(Saved data listing)
....
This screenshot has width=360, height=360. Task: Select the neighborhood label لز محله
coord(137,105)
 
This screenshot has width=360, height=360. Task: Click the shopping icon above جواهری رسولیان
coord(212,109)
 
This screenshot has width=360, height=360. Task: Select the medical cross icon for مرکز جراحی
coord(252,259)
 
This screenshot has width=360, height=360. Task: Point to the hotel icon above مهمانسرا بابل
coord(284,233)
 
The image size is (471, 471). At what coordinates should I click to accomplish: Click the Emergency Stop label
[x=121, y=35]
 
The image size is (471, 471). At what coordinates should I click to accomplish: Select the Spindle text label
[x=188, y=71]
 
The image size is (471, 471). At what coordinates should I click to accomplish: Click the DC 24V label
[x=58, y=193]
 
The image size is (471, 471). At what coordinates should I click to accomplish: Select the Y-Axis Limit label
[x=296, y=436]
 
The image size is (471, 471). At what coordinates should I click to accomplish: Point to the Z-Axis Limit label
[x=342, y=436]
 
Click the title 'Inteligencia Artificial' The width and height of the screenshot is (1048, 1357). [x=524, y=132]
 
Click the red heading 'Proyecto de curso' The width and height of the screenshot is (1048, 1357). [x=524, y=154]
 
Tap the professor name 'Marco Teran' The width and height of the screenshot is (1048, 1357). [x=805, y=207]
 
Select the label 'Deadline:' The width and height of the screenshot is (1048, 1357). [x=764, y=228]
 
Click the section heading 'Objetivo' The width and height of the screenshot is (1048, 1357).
....
Your instructions - Lay out every line of the listing above as a numbered list, skipping the blank lines.

Solved problem -
1. This screenshot has width=360, height=360. Task: Select the neighborhood label لز محله
2. coord(137,105)
3. This screenshot has width=360, height=360. Task: Click the shopping icon above جواهری رسولیان
4. coord(212,109)
5. This screenshot has width=360, height=360. Task: Select the medical cross icon for مرکز جراحی
6. coord(252,259)
7. This screenshot has width=360, height=360. Task: Point to the hotel icon above مهمانسرا بابل
8. coord(284,233)
9. The image size is (471, 471). At what coordinates should I click to accomplish: Click the Emergency Stop label
10. [x=121, y=35]
11. The image size is (471, 471). At what coordinates should I click to accomplish: Select the Spindle text label
12. [x=188, y=71]
13. The image size is (471, 471). At what coordinates should I click to accomplish: Click the DC 24V label
14. [x=58, y=193]
15. The image size is (471, 471). At what coordinates should I click to accomplish: Select the Y-Axis Limit label
16. [x=296, y=436]
17. The image size is (471, 471). At what coordinates should I click to accomplish: Point to the Z-Axis Limit label
18. [x=342, y=436]
19. Click the title 'Inteligencia Artificial' The width and height of the screenshot is (1048, 1357). [x=524, y=132]
20. Click the red heading 'Proyecto de curso' The width and height of the screenshot is (1048, 1357). [x=524, y=154]
21. Tap the professor name 'Marco Teran' The width and height of the screenshot is (1048, 1357). [x=805, y=207]
22. Select the label 'Deadline:' The width and height of the screenshot is (1048, 1357). [x=764, y=228]
23. Click the section heading 'Objetivo' The width and height of the screenshot is (1048, 1357).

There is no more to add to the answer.